Há já algum tempo que temos a melhor ferramenta possível para combater a pandemia e chegámos a um ponto em que isto não vai ficar muito melhor. Iremos continuar a ter variantes. Teremos surtos em altos e baixos. As regiões com baixas taxas de vacinação continuarão a ter as urgências cheias de doentes em estado grave e os negacionistas continuarão a ir à rua gritar contra o vento.

É deixá-los, avançando nós para a próxima fase rumo ao normal.

O que não faz sentido, neste momento, é manter medidas que já não se adequam ao ponto em que estamos (em termos de risco de transmissão e internamentos) e que penalizam toda a gente por igual, quando deviam penalizar exclusivamente os que se recusam a ser vacinados.

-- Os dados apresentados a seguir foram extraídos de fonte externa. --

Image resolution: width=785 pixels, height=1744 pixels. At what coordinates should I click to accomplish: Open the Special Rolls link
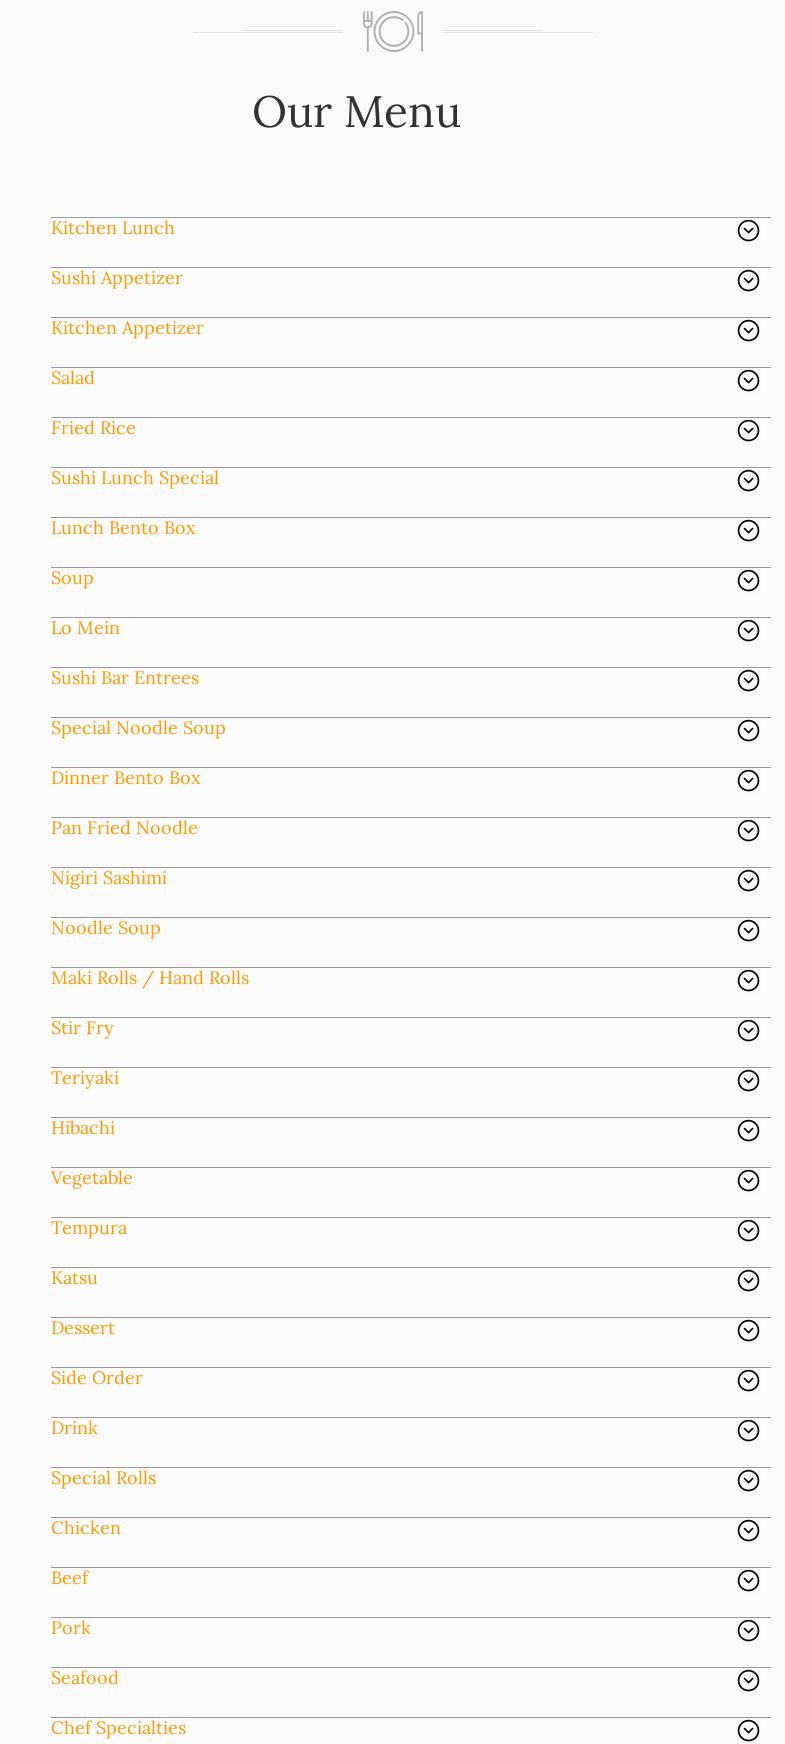coord(104,1478)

Pior, medidas que têm por base a contenção de infecções e acabam por ser ineficientes, desnecessárias ou até prejudiciais. Como o processamento de passageiros a conta-gotas, causando aglomerados intermináveis em certas zonas dos aeroportos e forçando as pessoas a passarem lá mais tempo, porque tudo está bastante mais demorado.

Todo o processo de viagens internacionais está, aliás, incrivelmente confuso, caótico e não necessariamente mais seguro. Os estudos que foram sendo feitos ao longo do último ano e meio mostram que o risco de transmissão de covid-19 nos voos é relativamente baixo - o que, aliado ao avanço da vacinação e disponibilidade de testes, deveria levar a uma retoma mais ordeira do tráfego aéreo de passageiros.

Mas as exigências diferem de sítio para sítio e até de companhia aérea para companhia aérea. Portugal, por exemplo, só pede testes a partir dos 12 anos. O Canadá exige a partir dos cinco e os Estados Unidos a partir dos 2 anos de idade, mas, neste último caso, basta preencher uma declaração atestando que foi efectuado um teste e deu negativo. Já para não mencionar a ausência de uma plataforma internacional que valide os certificados digitais de vacinas.

As medidas drásticas que foram tomadas no início da pandemia justificaram-se - e, em muitos casos, pecaram pela forma titubeante como foram executadas, arrastando-se no tempo quando deviam ser curtas e eficazes.

Agora, com a vacinação a bater à porta dos 90% em países como Portugal e estados como a Califórnia, há que avançar mais rapidamente no alívio das restrições. Vamos ter de viver com este vírus e temos forma de o combater com muita eficiência. Quem não quiser vacinar-se que corra o risco - mas não seja pelos cépticos que o resto de nós tenha de viver agrilhoado por esta crise em lume brande por mais tempo.